Evaluation of Expected Insurance Returns in Extreme Weather Based on CRITIC and Generalized Extreme Value Distribution Methods
DOI:
https://doi.org/10.62051/z1pwrm83Keywords:
Extreme weather; insurance; CRITIC method; Generalized Extreme Value (GEV) distribution method.Abstract
The frequency of extreme weather events has become a powerful catalyst for huge economic losses. Payouts for natural disasters have increased significantly, leading to a rapid rise in premium rates, and the phenomenon poses a serious challenge to the profitability of insurance companies.

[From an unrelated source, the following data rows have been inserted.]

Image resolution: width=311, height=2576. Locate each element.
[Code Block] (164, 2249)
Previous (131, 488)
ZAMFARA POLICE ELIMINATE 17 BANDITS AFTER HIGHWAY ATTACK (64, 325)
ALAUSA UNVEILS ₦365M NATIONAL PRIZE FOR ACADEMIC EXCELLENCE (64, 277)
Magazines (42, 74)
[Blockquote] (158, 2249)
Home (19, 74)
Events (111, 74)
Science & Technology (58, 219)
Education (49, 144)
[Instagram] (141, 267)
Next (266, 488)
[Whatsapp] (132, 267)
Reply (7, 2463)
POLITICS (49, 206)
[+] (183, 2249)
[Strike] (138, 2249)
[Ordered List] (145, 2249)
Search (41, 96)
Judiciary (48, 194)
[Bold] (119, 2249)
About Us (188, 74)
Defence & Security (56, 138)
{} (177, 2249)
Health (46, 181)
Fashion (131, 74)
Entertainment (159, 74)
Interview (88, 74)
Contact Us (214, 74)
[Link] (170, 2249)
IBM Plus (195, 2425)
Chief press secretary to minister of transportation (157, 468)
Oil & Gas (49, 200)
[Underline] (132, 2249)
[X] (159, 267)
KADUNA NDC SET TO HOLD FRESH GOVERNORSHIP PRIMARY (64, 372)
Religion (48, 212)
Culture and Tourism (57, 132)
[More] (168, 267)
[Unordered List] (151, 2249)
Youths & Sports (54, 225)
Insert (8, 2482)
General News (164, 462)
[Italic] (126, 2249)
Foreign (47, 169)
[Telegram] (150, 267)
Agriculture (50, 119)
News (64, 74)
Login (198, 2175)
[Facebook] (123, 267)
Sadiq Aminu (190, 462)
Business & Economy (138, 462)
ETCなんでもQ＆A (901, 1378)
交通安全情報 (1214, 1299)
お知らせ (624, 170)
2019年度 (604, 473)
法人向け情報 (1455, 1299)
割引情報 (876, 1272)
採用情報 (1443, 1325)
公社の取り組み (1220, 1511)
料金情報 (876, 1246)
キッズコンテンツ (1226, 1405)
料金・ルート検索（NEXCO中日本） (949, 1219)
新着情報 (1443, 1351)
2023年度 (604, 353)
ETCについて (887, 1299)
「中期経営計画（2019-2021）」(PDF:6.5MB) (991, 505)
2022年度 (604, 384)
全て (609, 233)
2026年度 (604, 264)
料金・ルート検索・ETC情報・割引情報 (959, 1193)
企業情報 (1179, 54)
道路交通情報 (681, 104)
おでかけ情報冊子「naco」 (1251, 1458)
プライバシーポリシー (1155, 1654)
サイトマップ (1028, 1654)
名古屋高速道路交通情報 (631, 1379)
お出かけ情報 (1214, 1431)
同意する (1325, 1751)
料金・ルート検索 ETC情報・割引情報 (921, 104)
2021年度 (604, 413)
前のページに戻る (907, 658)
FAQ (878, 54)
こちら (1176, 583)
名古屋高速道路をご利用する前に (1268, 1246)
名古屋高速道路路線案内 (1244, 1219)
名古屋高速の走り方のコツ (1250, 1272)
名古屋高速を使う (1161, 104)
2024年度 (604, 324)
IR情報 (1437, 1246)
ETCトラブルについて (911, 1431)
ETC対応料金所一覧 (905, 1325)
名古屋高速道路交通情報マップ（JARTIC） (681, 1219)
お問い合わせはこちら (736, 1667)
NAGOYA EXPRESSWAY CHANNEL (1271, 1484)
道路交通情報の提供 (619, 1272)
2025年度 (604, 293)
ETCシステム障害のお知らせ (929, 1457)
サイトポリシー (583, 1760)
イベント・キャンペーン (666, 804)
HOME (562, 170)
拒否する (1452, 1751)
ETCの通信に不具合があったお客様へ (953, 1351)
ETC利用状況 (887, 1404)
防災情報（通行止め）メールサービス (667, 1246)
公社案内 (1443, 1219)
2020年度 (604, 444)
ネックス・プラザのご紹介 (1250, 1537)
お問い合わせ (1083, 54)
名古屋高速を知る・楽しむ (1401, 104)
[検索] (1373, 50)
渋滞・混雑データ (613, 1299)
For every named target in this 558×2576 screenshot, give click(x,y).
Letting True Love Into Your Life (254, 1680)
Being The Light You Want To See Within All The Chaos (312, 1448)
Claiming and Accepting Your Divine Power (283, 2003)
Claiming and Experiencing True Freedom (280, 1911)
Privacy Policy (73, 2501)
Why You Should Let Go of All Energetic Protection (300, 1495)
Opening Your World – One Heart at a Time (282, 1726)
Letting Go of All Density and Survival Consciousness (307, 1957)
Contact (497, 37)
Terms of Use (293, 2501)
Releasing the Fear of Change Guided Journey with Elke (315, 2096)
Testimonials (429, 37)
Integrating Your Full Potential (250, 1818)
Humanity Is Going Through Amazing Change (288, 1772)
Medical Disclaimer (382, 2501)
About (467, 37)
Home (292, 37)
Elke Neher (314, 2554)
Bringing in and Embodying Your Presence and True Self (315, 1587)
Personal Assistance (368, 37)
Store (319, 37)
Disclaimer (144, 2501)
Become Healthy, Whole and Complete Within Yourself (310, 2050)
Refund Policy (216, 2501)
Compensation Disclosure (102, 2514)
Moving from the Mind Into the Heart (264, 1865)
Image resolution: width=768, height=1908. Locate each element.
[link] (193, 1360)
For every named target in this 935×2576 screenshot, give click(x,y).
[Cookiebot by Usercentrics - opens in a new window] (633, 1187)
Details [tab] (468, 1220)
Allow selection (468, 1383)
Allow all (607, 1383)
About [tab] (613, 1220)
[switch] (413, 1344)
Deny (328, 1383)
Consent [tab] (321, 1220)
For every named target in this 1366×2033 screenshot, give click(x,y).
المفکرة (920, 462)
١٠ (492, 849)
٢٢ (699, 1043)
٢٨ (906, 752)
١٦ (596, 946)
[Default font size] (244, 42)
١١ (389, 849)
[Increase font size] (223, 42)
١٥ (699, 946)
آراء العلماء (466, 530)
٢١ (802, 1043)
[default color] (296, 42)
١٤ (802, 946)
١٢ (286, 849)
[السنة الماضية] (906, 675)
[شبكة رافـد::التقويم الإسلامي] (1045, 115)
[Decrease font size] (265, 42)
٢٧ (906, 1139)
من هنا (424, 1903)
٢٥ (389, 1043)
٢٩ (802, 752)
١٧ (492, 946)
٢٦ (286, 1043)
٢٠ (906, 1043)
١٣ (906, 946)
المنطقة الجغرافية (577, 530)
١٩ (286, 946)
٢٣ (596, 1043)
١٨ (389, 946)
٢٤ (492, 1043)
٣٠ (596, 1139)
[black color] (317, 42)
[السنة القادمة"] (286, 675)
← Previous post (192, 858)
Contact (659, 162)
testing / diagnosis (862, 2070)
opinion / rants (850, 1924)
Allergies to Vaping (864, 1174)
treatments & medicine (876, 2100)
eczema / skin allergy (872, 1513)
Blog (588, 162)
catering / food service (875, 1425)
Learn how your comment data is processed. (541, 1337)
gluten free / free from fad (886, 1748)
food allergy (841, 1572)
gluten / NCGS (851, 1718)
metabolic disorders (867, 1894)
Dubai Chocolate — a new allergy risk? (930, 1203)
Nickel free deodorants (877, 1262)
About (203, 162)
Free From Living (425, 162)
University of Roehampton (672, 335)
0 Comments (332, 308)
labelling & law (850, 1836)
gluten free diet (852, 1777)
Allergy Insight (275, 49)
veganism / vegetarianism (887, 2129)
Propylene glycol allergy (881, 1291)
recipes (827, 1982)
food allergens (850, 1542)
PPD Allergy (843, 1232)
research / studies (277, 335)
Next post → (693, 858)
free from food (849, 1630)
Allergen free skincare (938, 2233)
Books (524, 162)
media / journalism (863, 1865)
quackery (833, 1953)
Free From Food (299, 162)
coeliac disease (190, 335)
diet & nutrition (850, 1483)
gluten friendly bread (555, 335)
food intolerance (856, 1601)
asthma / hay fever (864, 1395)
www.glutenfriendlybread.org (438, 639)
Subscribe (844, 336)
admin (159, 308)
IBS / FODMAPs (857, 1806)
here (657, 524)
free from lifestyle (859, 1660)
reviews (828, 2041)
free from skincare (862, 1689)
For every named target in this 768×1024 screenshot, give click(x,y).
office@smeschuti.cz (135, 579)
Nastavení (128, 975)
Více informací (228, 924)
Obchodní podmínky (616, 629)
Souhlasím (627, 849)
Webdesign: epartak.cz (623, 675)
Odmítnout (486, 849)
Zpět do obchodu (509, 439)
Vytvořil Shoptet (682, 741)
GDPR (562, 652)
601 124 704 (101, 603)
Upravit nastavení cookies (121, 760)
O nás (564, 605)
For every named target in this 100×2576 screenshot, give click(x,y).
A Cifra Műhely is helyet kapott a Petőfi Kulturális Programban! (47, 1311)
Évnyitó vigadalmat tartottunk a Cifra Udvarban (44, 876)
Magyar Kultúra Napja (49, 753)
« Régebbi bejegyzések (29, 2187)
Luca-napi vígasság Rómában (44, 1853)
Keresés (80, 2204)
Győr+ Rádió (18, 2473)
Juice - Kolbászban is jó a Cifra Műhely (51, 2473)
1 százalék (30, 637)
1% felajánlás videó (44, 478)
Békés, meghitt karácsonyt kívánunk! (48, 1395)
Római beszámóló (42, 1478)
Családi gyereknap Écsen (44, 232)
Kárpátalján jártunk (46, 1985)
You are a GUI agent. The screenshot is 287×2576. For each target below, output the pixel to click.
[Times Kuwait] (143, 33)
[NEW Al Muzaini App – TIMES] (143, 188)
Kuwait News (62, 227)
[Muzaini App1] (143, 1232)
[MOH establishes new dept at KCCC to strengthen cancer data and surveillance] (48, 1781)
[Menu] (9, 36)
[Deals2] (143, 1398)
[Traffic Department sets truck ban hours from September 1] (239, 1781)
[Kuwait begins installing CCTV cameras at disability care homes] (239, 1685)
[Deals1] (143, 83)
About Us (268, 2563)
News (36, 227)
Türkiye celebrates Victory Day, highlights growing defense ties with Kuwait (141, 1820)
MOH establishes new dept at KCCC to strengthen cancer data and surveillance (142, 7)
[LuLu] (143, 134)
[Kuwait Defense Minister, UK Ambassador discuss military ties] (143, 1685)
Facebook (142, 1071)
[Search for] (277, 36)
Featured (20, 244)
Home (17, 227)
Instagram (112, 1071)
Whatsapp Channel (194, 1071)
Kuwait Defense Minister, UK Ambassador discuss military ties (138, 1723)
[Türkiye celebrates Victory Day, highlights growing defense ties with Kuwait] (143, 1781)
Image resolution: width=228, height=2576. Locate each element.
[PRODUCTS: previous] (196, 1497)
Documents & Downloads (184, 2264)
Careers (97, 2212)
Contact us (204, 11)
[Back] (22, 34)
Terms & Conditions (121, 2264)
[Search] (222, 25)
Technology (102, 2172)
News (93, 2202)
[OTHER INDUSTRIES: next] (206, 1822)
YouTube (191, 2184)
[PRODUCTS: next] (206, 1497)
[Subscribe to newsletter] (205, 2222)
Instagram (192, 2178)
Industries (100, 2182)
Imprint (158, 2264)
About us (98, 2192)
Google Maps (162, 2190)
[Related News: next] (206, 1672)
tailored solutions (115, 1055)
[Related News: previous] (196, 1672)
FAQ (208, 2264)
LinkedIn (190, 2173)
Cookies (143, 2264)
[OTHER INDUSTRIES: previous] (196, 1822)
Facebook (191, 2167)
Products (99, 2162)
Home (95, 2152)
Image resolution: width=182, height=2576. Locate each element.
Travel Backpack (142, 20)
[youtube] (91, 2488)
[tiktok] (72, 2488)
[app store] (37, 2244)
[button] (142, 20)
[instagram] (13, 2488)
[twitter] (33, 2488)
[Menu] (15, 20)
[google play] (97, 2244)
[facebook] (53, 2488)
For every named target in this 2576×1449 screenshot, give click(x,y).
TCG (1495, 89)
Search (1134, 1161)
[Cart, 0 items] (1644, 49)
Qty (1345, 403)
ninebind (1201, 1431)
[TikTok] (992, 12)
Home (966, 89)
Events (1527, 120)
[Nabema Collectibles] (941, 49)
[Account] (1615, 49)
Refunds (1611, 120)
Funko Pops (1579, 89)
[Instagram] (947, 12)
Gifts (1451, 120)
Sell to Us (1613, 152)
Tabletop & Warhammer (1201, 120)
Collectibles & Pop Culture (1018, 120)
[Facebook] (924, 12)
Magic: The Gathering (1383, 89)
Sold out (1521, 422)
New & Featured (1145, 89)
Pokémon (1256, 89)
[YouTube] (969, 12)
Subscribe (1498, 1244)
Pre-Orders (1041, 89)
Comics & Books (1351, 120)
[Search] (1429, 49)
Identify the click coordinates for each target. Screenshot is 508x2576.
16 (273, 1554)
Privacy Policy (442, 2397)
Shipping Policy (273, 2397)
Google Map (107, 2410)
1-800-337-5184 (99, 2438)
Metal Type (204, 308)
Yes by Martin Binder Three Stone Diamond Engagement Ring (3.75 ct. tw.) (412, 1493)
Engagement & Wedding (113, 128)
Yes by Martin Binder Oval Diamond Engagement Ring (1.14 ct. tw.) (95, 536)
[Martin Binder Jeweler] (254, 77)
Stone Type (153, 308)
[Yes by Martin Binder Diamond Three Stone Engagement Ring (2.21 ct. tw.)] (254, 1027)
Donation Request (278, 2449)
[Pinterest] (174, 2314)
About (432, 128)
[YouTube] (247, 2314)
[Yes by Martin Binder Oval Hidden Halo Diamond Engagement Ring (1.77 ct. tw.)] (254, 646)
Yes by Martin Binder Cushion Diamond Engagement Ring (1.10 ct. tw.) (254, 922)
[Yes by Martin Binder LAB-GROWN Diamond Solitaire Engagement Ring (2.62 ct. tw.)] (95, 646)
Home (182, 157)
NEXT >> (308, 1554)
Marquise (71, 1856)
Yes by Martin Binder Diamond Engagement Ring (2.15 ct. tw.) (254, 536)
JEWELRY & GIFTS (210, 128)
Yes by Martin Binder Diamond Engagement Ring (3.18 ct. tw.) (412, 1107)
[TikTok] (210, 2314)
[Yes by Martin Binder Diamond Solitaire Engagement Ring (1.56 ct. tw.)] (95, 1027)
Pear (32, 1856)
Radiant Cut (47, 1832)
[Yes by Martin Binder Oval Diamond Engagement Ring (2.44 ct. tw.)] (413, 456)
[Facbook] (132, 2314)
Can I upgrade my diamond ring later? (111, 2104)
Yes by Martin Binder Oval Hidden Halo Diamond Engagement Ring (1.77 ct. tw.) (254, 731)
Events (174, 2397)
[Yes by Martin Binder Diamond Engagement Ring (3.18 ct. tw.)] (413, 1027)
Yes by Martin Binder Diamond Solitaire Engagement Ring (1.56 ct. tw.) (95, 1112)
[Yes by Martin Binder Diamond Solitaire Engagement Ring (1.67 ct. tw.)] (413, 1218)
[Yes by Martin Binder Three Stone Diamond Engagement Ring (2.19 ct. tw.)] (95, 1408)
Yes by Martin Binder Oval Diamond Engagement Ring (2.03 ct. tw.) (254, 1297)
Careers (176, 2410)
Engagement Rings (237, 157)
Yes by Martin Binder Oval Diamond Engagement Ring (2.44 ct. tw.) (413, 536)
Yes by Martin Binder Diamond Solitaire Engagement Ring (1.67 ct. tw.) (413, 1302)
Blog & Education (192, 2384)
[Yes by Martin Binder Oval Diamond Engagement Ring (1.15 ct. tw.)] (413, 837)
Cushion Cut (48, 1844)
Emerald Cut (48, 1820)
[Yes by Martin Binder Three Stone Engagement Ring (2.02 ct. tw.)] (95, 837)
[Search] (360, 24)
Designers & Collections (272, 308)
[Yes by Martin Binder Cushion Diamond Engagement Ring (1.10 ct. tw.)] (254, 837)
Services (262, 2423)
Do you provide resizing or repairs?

In order to specifically study the impact of extreme weather on the calculation of the expected profit that an insurance company can make from underwriting a policy for a specific landmass, and thus to assess the applicability of insurance in a certain region, this paper, based on the data of economic losses due to extreme weather events in five continents from the EM-DAT database. Using the CRiteria Importance Through Intercriteria Correlation (CRITIC) method and the Generalized Extreme Value (GEV) distribution method, we build a model for assessing the expected profit from insurance and verify the applicability of the model through sensitivity analysis. Finally, we provide a reference for insurance companies' underwriting strategies, a probabilistic assessment for property owners to insure their properties, and a reference suggestion for communities to enhance their extreme weather risk tolerance.